Job:
Print the listing below exactly as it appears, line for line.

↓↓↓

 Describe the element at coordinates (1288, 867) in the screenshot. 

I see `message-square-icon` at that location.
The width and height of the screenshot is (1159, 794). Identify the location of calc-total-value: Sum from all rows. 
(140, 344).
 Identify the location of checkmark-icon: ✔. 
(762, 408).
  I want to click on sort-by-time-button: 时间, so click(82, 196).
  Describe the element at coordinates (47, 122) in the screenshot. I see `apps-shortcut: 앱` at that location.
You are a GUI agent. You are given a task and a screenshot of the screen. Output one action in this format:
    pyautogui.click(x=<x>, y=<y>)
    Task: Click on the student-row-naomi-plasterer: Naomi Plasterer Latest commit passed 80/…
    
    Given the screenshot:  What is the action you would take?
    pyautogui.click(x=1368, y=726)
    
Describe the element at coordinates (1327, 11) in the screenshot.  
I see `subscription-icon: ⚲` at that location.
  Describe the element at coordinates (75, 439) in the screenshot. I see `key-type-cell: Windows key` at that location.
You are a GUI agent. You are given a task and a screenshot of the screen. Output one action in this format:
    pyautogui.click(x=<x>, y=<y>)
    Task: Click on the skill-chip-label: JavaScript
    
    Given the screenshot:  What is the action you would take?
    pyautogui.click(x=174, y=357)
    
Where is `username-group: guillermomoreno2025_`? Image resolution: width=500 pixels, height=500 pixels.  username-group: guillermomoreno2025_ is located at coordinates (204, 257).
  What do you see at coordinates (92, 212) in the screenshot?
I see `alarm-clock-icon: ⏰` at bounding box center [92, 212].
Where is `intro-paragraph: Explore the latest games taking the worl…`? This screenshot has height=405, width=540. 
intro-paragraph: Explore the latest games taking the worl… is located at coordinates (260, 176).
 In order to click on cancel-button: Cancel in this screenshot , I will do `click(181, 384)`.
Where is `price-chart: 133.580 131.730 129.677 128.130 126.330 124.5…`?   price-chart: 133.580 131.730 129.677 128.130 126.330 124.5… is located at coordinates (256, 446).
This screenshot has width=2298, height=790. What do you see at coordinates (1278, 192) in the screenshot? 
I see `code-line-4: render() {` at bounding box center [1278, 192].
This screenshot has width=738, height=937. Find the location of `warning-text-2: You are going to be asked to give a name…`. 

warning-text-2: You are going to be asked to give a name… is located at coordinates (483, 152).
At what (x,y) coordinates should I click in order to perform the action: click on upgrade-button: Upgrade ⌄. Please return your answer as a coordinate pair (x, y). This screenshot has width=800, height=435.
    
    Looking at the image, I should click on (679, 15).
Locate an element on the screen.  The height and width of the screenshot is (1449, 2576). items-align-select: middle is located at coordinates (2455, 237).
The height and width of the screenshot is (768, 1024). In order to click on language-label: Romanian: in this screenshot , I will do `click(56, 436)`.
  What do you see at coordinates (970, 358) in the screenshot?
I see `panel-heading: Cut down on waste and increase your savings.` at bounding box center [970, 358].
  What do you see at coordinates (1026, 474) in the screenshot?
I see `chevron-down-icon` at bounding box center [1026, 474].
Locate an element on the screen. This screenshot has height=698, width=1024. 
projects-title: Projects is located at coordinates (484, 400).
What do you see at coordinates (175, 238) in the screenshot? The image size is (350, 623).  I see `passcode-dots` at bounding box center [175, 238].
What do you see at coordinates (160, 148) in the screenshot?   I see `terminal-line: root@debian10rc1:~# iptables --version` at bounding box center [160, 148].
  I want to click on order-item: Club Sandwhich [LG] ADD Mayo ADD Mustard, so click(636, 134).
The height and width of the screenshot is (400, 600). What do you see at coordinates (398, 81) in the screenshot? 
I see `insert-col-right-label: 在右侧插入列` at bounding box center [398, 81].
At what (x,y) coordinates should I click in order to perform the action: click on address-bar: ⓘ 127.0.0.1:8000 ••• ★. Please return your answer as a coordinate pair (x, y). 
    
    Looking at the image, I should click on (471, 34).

↑↑↑

Exercise output:
 Describe the element at coordinates (1288, 867) in the screenshot. 

I see `message-square-icon` at that location.
The width and height of the screenshot is (1159, 794). Identify the location of calc-total-value: Sum from all rows. 
(140, 344).
 Identify the location of checkmark-icon: ✔. 
(762, 408).
  I want to click on sort-by-time-button: 时间, so click(82, 196).
  Describe the element at coordinates (47, 122) in the screenshot. I see `apps-shortcut: 앱` at that location.
You are a GUI agent. You are given a task and a screenshot of the screen. Output one action in this format:
    pyautogui.click(x=<x>, y=<y>)
    Task: Click on the student-row-naomi-plasterer: Naomi Plasterer Latest commit passed 80/…
    
    Given the screenshot:  What is the action you would take?
    pyautogui.click(x=1368, y=726)
    
Describe the element at coordinates (1327, 11) in the screenshot.  
I see `subscription-icon: ⚲` at that location.
  Describe the element at coordinates (75, 439) in the screenshot. I see `key-type-cell: Windows key` at that location.
You are a GUI agent. You are given a task and a screenshot of the screen. Output one action in this format:
    pyautogui.click(x=<x>, y=<y>)
    Task: Click on the skill-chip-label: JavaScript
    
    Given the screenshot:  What is the action you would take?
    pyautogui.click(x=174, y=357)
    
Where is `username-group: guillermomoreno2025_`? Image resolution: width=500 pixels, height=500 pixels.  username-group: guillermomoreno2025_ is located at coordinates (204, 257).
  What do you see at coordinates (92, 212) in the screenshot?
I see `alarm-clock-icon: ⏰` at bounding box center [92, 212].
Where is `intro-paragraph: Explore the latest games taking the worl…`? This screenshot has height=405, width=540. 
intro-paragraph: Explore the latest games taking the worl… is located at coordinates (260, 176).
 In order to click on cancel-button: Cancel in this screenshot , I will do `click(181, 384)`.
Where is `price-chart: 133.580 131.730 129.677 128.130 126.330 124.5…`?   price-chart: 133.580 131.730 129.677 128.130 126.330 124.5… is located at coordinates (256, 446).
This screenshot has width=2298, height=790. What do you see at coordinates (1278, 192) in the screenshot? 
I see `code-line-4: render() {` at bounding box center [1278, 192].
This screenshot has width=738, height=937. Find the location of `warning-text-2: You are going to be asked to give a name…`. 

warning-text-2: You are going to be asked to give a name… is located at coordinates (483, 152).
At what (x,y) coordinates should I click in order to perform the action: click on upgrade-button: Upgrade ⌄. Please return your answer as a coordinate pair (x, y). This screenshot has width=800, height=435.
    
    Looking at the image, I should click on (679, 15).
Locate an element on the screen.  The height and width of the screenshot is (1449, 2576). items-align-select: middle is located at coordinates (2455, 237).
The height and width of the screenshot is (768, 1024). In order to click on language-label: Romanian: in this screenshot , I will do `click(56, 436)`.
  What do you see at coordinates (970, 358) in the screenshot?
I see `panel-heading: Cut down on waste and increase your savings.` at bounding box center [970, 358].
  What do you see at coordinates (1026, 474) in the screenshot?
I see `chevron-down-icon` at bounding box center [1026, 474].
Locate an element on the screen. This screenshot has height=698, width=1024. 
projects-title: Projects is located at coordinates (484, 400).
What do you see at coordinates (175, 238) in the screenshot? The image size is (350, 623).  I see `passcode-dots` at bounding box center [175, 238].
What do you see at coordinates (160, 148) in the screenshot?   I see `terminal-line: root@debian10rc1:~# iptables --version` at bounding box center [160, 148].
  I want to click on order-item: Club Sandwhich [LG] ADD Mayo ADD Mustard, so click(636, 134).
The height and width of the screenshot is (400, 600). What do you see at coordinates (398, 81) in the screenshot? 
I see `insert-col-right-label: 在右侧插入列` at bounding box center [398, 81].
At what (x,y) coordinates should I click in order to perform the action: click on address-bar: ⓘ 127.0.0.1:8000 ••• ★. Please return your answer as a coordinate pair (x, y). 
    
    Looking at the image, I should click on (471, 34).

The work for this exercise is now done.